The challenge for Harrison and his company, LightGuard Systems of Santa Rosa, was to make sure the lights were the right hue of amber, designed so that they flickered in any direction yet did not pulse at rates that might induce epileptic drivers to have seizures. After years of testing and tinkering with the lights, the firm seems to have hit the mark. Motorists say the strobe-like flash catches their eye without dangerously distracting them. ``You can't miss it, especially at night,'' said Kathleen Rosano of Santa Rosa. ``It really makes you slow down. I think these things should be everywhere, in every city.''

The idea was born in Santa Rosa after seven people were killed on city streets in 1991, including the accident in which Harrison's friend was involved. After the wave of fatalities, the police chief asked the community for help in coming up with ideas to prevent more accidents. That is when Harrison, who made his living piloting home builders around California in a twin-engine turboprop plane, parked the aircraft and picked up a screwdriver. ``At first, I thought it probably had already been thought of before or that it wouldn't work to embed lights in the pavement,'' said Sal Rosano, Santa Rosa's police chief for 22 years before he went to work for the National Highway Traffic Safety Administration. ``But now I am convinced this saves lives,'' he said. ``I think it's the wave of the future for pedestrian safety.''

Other people, however, are not as sold on the system.

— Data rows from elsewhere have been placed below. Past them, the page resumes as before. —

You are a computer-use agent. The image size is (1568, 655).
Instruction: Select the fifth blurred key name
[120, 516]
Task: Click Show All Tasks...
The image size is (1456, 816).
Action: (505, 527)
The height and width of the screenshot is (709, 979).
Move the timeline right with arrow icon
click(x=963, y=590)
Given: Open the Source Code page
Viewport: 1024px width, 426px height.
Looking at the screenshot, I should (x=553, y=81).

The California Department of Transportation has not yet given the design its stamp of approval. In order for California cities to get the federal government or the state to pick up the tab for the system, Caltrans must classify the devices as ``standard'' pedestrian equipment -- something that is still being evaluated. And some high school students hanging out at Putnam Plaza in Petaluma, where the warning lights are installed on Petaluma Boulevard South, gave the system a thumbs down. The students appeared to take the system for granted -- and, in their opinion, the flashing lights do not get drivers to take notice. ``It's useless,'' said Natt Townsend, a sophomore at St. Vincent's School for Boys in San Rafael. ``They're a big waste of money.''

But the lights do appear to be slowing drivers in downtown Petaluma and other Bay Area cities. In Petaluma, for example, the percentage of motorists who yielded to pedestrians at night shot up from 52 percent before the system was installed to 80 percent afterward, according to a study conducted by Stephen Weinberger of W-Trans, an independent Santa Rosa traffic consulting firm.

Averaging all the cities using the lights, 70 percent of drivers yielded to pedestrians at night compared to 17 percent before the system was installed, according to the study.

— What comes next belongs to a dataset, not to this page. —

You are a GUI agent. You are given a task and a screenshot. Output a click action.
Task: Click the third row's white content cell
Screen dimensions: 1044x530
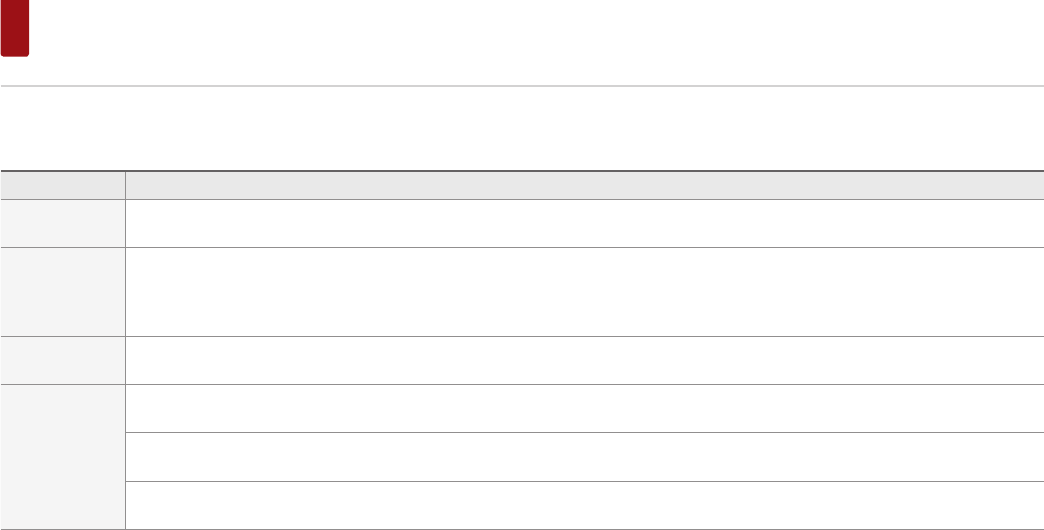(579, 360)
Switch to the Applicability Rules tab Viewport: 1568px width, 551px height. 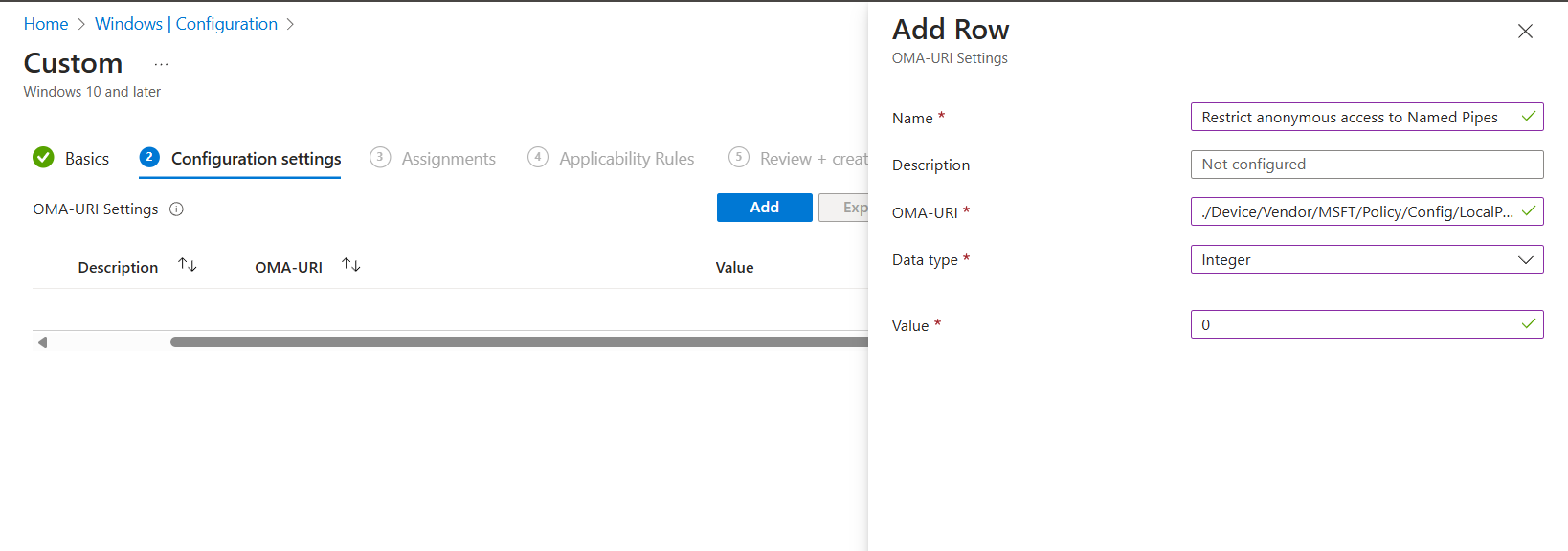[x=626, y=159]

Not bad for a lighting idea that burned only dimly in the early years when Harrison and his brother, Brian, were a two-man team wearing hard hats and pounding lights into a Santa Rosa street. Now, five years later, there is a 2,500-square-foot assembly plant in Healdsburg, investors, a pending patent and a fully staffed Santa Rosa office with a U.S. map on the wall littered with yellow-flagged stickpins pointing to orders around the country.

There is also a photo tacked above Harrison's office door of a pale blue $20 million Falcon 2000 plane -- his dream toy if the company hits pay dirt. ``But the reason we're doing this is to try and come up with something to alleviate the heartache and suffering that happens to both drivers and pedestrians,'' Harrison said. ``Maybe if this would have been installed when my friend was driving, the accident might not have happened.